The one where I might be lazy, but not gassy.

I had to run a few errands yesterday, and when I got home I stopped to pick up a few amazon boxes left by our gate. Hmmmm…..do you also order things and forget what you ordered? It’s like Christmas for me every couple of weeks.

Anyhoo, I brought them in the house with some other stuff out of my car and sat the boxes on the mudroom counter. I then went about my normal stuff; stripping out of my hot clothes, (when the heat index is 108*, all clothes are hot clothes) getting some water, giving Callie her afternoon cookie, feeding some caterpillars, etc…. I finally sat down at the kitchen island where my laptop was resting so I could send some emails. I looked over at the Amazon boxes and thought: I should open those, but the mudroom counter is about 12 feet from where my butt was now residing.

Instead, I went into my Amazon account and saw what was delivered. I can’t believe I admitted that to the world. I was kinda shocked at myself, but now I know what’s in those boxes without getting up. So, lazy? Or genius?

I will not name names, but just know that it wasn’t ME who said this. Recently *someone* told me that they’ve been having bouts of farting and they smell like blackberries and hot garbage. I can’t make that up…blackberries and hot garbage.

I make a smoothie each morning. (I call it my joint smoothie, not because of pot, but because the ingredients are made for my aging joints)

I add a few pieces of mixed frozen fruit for flavor, and usually a blackberry will make it’s way in there and then I’m scared I’m going to be blowing out that interesting combination. IT was NOT ME that said I’d been having issues like that. I.swear.to.babyJesus. And fear not, the outcome has not happened, BUT, I can’t see a blackberry and not think of it.
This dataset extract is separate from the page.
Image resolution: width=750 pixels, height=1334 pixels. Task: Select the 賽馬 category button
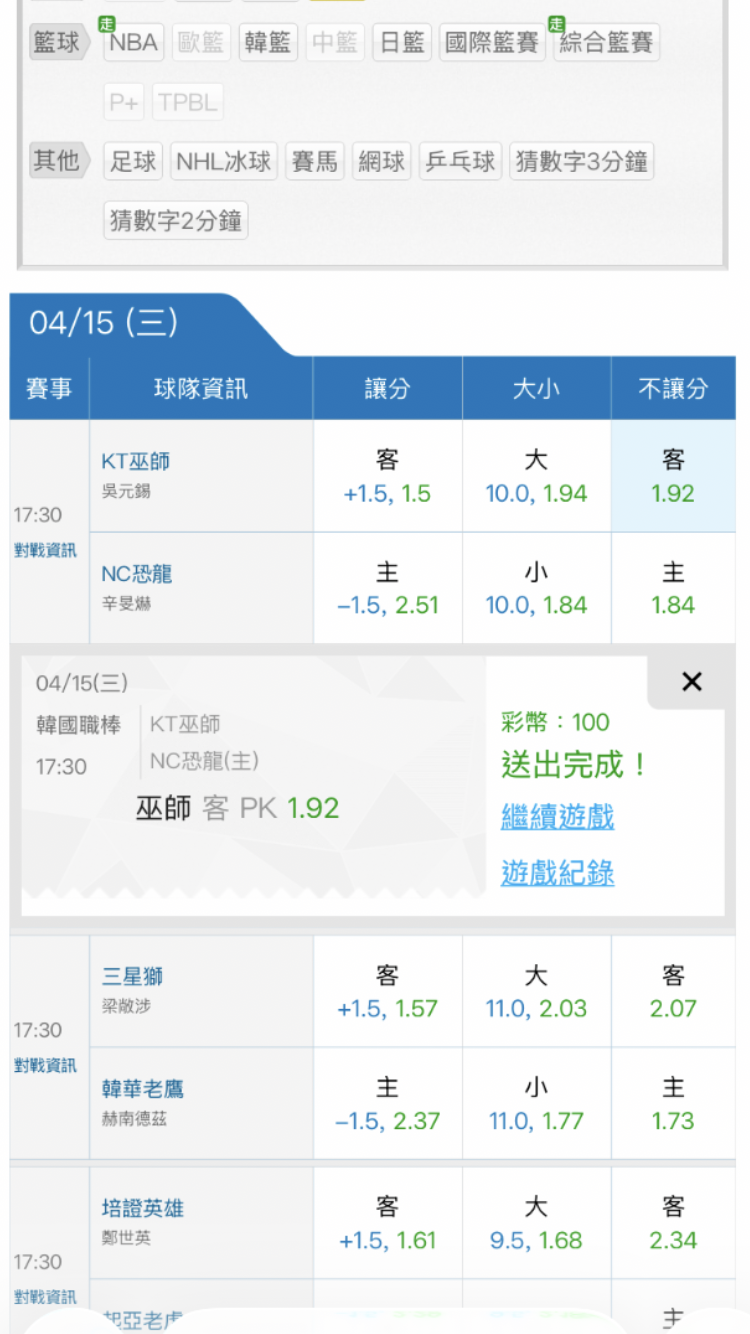314,161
Please note, that I DID get up and walk the 6 feet to the refrigerator to snap a pic of my frozen non-farting fruit. NOT. SO.LAZY for the win.

I’m still getting flowers delivered every two weeks and these might be my favorite so far; so summery. Do you blog? Do you share photos? I will bet you an egg salad sammich (gas inducing!) that a comment will come through that just acknowledges the flowers. I don’t think ALL people like to read words, but really do enjoy looking at pretty pictures.

I don’t really care that much, but I find it funny. One day, I’ll make a post about death and destruction, but add in lots of pretty pictures. *giggle giggle* That makes me laugh just thinking about it. Thank goodness I’ve not lost my sense of humor in all the hellfire.

Wishing you all a nice weekend doing something that isn’t gas inducing. Unless, that’s your jam. Who am I to judge?